Had Lori’s sixth grade teacher considered the maturity level of his students perhaps he might have anticipated the effects his science lesson might have on them. Attentive and eager to learn, Lori looked closely while he pointed out the ribs, sternum and vertebrae in an X-ray of the human torso which he held before the class. Perplexed, she raised her hand and asked, “Where’s the soul?”
“There’s no soul bone in there, stupid,” answered one of the students. A round of jarring childish laughter filled the room. Lori sat there, feeling very much alone, while the center of her being felt as if it were shifting out of her life, carried off by a force such as the heaving and grinding massive block of ice that created the glacial outwash plane where she now stood with her feet tangled up in that frozen moment along with the frozen vines.
A sudden rustling in the brush not far from where she stood startled Lori. Her shoulders relaxed when she saw it was a squirrel, probably seeking shelter for the night. The chance sighting of the hardy little creature worked as if it were a signal guiding her gently into the present where she followed her impulse to stay. With her anxiety slipping quietly into the background of her mind she continued walking. As she did so the sun set and the stars appeared.

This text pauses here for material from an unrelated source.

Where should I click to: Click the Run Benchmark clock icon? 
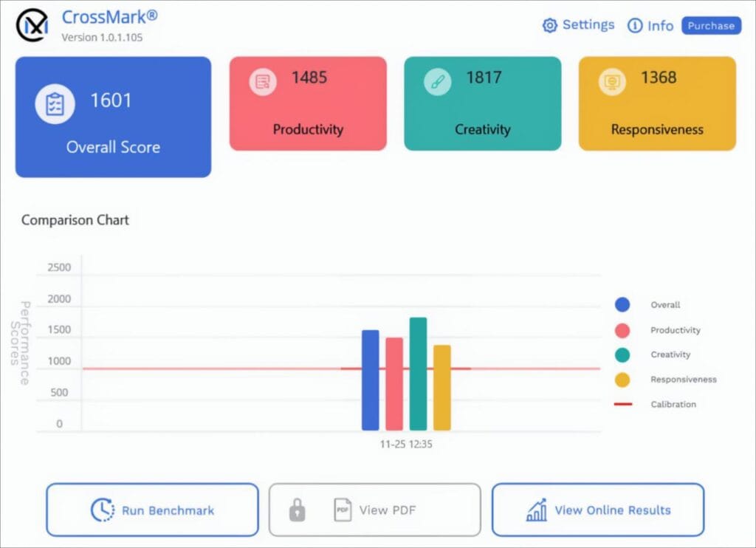pos(103,510)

The stars being more visible during winter nights, made it easy for Lori, now centered calmly in the moment, to find the Big Dipper. From its handles, the pointer stars, Merak and Dubhe, she located the North Star. Next, she spotted Sirius the brightest of the stars and then she saw an arm of that great celestial pinwheel, the Milky Way, the sight of which rippled through her, filling her whole being with awe. From her outwash position on Earth, a position surrounded by pine trees, crows, squirrels and black capped chickadees, a position located within a neighborhood comprised of others like herself, Lori began to feel her way into another way of thinking. Her mind opened to the thought that the soul she once sought on an X-ray image so many years ago in a middle school class might not be something to be seen in that way. The soul, if not a body part or attached to a bone or a muscle might be manifest perhaps through an aspect of the Divine universe, including star dust and universal DNA. This understanding of the soul would render everyone their own uniqueness as well. She felt comfortable with that thought, actually more than comfortable. She could be herself and also part of something Divinely grander than herself which made her feel safe and peaceful whether anyone laughed at this or not.
Diane Lundegaard is a freelance writer, and environmental educator based on Long Island.